Member of Parliament for Jacques Cartier
- In office December 1939 – August 1949
- Preceded by: Vital Mallette
- Succeeded by: Edgar Leduc

Personal details
- Born: 31 July 1888 Drummondville, Quebec, Canada
- Died: 1 January 1978 (aged 89) Pointe-Claire, Quebec, Canada
- Party: Liberal
- Spouse(s): Ernestine Durocher m. 23 June 1913
- Profession: lawyer

= Elphège Marier =

Canadian politician

Elphège Marier (31 July 1888 - 1 January 1978) was a Liberal party member of the House of Commons of Canada. He was born in Drummondville, Quebec and became a lawyer by career.

Marier was educated at Drummondville, at Nicolet Seminary then at the University of Montreal where he received his Bachelor of Arts and Doctor of Laws degrees.
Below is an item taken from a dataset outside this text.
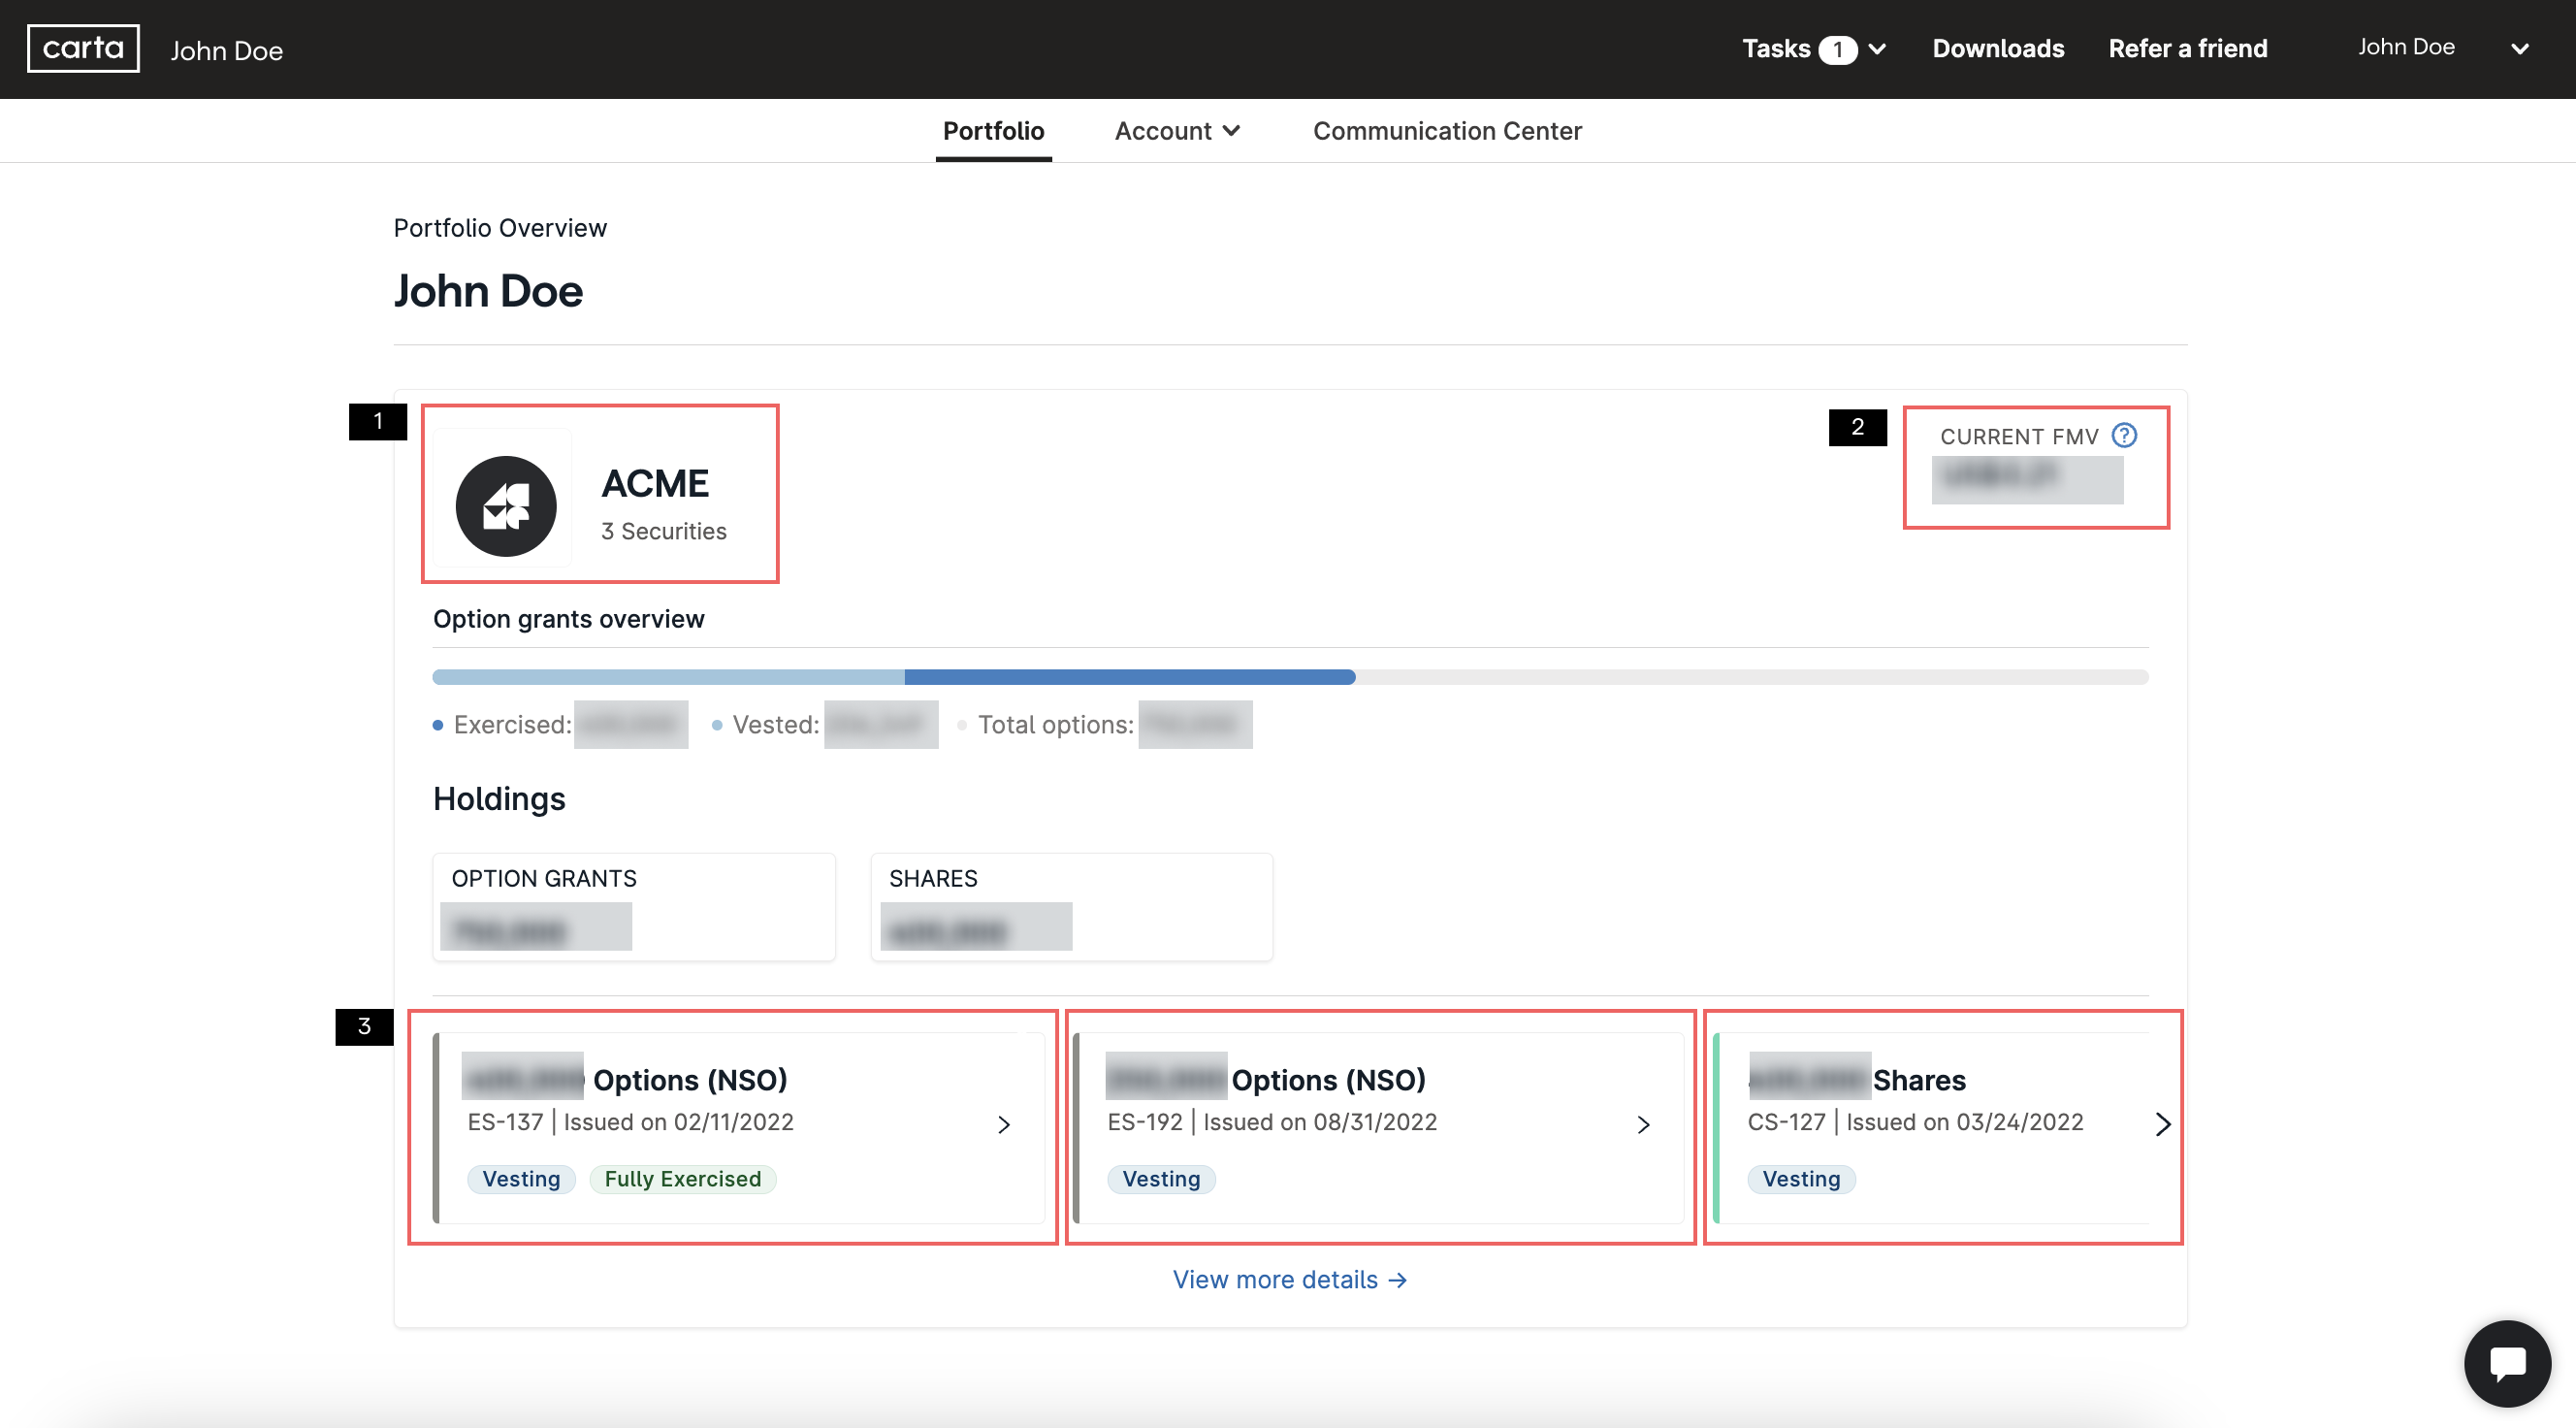The height and width of the screenshot is (1428, 2576).
Task: Open the ES-192 options card arrow
Action: click(x=1643, y=1124)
From 1918 to 1938 he served as recorder for Pointe-Claire, Quebec and participated in that community's school commission from 1931 to 1938.

He was first elected to Parliament at the Jacques Cartier riding in a by-election on 18 December 1939. Marier was re-elected there in 1940, 1945 and 1949. On 24 August 1949, Marier was appointed a judge of the Superior Court of Quebec and resigned from the House of Commons.